François-Joseph Heim, né le à Belfort et mort le à Paris 6e, est un peintre français.

Biographie[modifier | modifier le code]

Formation[modifier | modifier le code]

La Bataille de Rocroi (1834), Versailles, musée de l'Histoire de France.

Originaire du village de Gueberschwihr, le père de François-Joseph Heim, qui avait épousé à Belfort Marguerite Gérard, enseignait le dessin au collège de Belfort. Jean-Baptiste Kléber, alors architecte et inspecteur des bâtiments publics de l’arrondissement, qui devait plus tard s’illustrer sur les champs de bataille, lui a été donné pour parrain.
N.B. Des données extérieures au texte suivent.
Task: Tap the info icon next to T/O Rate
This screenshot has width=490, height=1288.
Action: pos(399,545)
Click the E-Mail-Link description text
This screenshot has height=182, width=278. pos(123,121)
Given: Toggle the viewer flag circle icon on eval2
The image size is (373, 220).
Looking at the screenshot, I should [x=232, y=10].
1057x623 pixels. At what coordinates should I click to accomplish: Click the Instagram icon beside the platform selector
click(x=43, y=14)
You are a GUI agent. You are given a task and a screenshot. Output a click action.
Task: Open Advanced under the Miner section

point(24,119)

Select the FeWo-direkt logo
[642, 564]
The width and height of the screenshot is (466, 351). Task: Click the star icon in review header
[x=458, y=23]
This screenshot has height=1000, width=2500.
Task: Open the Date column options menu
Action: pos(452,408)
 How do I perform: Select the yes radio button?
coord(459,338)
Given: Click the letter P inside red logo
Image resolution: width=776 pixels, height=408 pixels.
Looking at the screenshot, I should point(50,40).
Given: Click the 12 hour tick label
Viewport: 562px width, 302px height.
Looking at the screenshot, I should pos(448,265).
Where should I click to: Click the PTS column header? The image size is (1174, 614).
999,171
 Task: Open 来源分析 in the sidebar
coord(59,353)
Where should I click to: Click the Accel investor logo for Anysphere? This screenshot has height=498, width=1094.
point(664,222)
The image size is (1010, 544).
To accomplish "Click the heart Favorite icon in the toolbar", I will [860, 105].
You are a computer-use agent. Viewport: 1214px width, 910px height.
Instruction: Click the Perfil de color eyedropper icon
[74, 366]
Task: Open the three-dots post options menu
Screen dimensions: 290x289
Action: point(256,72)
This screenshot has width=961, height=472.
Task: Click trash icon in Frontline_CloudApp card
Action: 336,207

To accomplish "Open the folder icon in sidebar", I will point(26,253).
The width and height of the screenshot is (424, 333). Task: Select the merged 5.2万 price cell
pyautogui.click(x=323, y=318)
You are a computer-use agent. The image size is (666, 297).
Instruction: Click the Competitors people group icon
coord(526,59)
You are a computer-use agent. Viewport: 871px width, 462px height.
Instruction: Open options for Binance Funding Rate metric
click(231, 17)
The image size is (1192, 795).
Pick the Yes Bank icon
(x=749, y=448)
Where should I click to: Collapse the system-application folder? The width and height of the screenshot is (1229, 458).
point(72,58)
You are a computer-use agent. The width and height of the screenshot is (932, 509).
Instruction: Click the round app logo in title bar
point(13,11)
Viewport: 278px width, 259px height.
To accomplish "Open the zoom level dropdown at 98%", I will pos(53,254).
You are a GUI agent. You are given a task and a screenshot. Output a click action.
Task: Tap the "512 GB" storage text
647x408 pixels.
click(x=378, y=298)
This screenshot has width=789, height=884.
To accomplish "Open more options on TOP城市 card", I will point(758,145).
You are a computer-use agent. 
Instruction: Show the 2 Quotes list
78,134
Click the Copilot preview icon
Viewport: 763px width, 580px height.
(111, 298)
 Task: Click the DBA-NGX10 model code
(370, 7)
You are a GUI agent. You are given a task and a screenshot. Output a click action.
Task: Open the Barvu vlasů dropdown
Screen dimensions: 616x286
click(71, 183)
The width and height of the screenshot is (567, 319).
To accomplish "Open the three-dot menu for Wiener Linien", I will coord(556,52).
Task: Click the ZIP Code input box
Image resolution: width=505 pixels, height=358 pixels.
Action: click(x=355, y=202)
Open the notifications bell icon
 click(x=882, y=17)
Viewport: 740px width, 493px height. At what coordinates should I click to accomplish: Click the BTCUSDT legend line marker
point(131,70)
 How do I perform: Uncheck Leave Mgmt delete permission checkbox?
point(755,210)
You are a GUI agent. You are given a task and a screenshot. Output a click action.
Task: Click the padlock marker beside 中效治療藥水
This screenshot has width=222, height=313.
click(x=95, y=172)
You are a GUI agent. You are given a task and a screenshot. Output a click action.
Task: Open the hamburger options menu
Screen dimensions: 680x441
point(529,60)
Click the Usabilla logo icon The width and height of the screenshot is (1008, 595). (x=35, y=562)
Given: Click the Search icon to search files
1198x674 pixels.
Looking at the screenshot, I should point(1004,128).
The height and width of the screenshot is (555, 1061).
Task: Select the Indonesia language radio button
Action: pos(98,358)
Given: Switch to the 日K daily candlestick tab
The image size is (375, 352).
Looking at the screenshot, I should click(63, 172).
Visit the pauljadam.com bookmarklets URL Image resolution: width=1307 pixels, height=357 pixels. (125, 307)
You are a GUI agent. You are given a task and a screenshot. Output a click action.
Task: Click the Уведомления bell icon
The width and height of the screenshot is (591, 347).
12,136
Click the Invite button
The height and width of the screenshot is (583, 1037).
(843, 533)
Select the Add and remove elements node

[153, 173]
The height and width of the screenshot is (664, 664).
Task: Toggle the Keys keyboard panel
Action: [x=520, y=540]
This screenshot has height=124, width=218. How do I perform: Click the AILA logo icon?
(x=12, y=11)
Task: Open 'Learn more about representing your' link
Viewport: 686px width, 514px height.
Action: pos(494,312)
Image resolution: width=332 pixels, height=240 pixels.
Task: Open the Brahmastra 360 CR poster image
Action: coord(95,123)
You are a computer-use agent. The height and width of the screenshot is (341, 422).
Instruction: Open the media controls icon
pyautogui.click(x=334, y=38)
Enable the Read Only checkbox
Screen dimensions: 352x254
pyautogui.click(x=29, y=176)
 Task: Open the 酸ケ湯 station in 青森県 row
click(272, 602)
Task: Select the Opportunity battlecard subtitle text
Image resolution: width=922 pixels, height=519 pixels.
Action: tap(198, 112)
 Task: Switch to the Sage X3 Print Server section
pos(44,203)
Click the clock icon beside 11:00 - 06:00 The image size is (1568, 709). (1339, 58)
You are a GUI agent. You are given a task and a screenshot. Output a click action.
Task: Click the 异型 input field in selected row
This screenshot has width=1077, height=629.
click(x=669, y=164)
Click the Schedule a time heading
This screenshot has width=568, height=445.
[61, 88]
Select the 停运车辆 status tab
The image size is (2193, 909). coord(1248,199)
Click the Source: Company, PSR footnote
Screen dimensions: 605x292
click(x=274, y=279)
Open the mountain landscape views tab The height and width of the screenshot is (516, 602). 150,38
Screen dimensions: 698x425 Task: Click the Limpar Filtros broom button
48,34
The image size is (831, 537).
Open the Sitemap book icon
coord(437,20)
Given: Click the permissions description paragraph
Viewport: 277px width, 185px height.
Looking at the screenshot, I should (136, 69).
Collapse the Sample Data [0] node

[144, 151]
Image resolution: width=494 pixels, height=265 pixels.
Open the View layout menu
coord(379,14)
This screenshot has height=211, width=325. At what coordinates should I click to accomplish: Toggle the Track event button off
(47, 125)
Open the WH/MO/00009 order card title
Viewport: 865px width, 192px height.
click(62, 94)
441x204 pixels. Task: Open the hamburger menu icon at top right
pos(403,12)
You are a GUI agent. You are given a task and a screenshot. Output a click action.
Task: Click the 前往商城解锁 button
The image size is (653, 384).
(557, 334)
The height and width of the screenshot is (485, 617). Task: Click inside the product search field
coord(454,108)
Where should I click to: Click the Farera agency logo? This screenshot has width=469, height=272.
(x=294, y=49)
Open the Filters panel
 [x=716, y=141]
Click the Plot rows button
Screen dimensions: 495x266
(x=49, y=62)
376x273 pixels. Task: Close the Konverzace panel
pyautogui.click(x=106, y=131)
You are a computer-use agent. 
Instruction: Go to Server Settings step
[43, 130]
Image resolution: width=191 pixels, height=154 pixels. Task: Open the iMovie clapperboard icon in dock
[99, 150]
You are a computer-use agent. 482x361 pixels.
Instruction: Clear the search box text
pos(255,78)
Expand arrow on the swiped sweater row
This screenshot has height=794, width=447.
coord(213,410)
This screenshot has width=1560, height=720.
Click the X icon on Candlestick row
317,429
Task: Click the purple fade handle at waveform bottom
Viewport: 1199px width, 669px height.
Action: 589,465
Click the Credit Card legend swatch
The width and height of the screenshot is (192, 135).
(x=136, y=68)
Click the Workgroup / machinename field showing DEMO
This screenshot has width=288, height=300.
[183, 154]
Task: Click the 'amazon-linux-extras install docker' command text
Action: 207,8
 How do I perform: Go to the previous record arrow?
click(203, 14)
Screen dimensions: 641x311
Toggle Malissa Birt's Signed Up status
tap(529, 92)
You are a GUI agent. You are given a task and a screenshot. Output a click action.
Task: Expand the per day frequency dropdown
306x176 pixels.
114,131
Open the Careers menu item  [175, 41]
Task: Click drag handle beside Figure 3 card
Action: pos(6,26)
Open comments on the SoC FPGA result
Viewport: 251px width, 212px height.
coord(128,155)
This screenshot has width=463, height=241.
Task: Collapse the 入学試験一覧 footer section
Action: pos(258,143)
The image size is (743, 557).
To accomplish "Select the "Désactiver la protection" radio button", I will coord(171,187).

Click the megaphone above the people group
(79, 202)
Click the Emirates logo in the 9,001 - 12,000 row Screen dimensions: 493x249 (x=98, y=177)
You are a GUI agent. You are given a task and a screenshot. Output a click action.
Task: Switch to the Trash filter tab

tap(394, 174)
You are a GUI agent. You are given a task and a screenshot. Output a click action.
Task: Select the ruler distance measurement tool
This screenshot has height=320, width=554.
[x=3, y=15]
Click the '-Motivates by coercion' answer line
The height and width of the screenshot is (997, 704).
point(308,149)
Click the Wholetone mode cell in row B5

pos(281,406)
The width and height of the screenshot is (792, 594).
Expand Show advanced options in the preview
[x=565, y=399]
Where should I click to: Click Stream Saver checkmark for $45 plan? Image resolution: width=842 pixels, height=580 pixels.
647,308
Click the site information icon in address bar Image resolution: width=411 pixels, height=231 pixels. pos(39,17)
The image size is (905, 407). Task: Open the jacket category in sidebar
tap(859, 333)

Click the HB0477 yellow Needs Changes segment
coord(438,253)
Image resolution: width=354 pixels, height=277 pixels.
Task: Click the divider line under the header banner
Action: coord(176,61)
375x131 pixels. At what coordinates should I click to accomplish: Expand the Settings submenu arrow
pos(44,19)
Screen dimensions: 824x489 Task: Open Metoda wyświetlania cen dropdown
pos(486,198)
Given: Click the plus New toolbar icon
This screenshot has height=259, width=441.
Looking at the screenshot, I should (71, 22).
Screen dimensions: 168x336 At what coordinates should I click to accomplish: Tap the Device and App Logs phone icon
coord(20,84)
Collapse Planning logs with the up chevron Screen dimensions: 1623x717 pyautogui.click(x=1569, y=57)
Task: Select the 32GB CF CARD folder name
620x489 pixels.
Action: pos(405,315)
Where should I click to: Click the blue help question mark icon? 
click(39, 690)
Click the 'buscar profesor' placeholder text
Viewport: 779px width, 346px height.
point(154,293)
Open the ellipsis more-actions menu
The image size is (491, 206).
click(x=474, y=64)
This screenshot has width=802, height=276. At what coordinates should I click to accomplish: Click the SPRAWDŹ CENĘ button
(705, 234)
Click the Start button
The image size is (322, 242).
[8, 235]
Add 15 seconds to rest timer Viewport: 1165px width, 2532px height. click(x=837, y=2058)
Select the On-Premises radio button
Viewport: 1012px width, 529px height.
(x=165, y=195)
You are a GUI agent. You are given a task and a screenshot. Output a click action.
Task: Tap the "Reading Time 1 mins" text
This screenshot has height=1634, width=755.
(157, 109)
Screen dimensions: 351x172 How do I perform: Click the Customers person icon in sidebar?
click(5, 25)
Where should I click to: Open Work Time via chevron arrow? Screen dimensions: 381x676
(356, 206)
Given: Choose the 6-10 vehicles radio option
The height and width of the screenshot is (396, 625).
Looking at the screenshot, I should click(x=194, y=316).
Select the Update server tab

Heim n’est resté que deux années à Belfort, son père étant allé s’établir à Strasbourg. C’est sous sa direction qu’il a appris les premières notions de dessin, qu’il a complétées à l’école centrale de cette ville, où il a obtenu, à l’âge de onze ans, le premier prix de dessin. Ses parents voulaient en faire un mathématicien pour le pousser dans l’arme du génie, mais la passion de l’art a prévalu sur la pression parentale.

Monté à Paris, en 1803, il a assidûment étudié la peinture dans l’atelier de François-André Vincent, où il a eu Jean Alaux, François-Édouard Picot et Horace Vernet pour camarades d’atelier.

« On raconte qu’à cette époque, Heim ayant fait un tableau influencé par les impressionnalistes d’alors, il le montra à Vincent. Celui-ci, après l’avoir examiné, lui dit : « C’est donc là où vous êtes arrivé ! si vous continuez dans cette voie, vous êtes perdu ! » La secousse ressentie par le jeune homme à ces paroles fut terrible. Il sortit, sans trop savoir où il allait ; arrivé au milieu du pont des Arts, il s’arrêta brusquement, jeta son tableau par-dessus le parapet et courut dans l’atelier d’un de ses amis. Là, il se regarda dans la glace : sa figure bouleversée exprimait le chagrin, la honte. Alors, sans dire un mot, saisissant une toile, un pinceau et une palette, il fit son propre portrait qui, dit-on, est une de ses meilleures œuvres et fut retrouvée dans une vente publique à la fin du XIXe siècle[1]. »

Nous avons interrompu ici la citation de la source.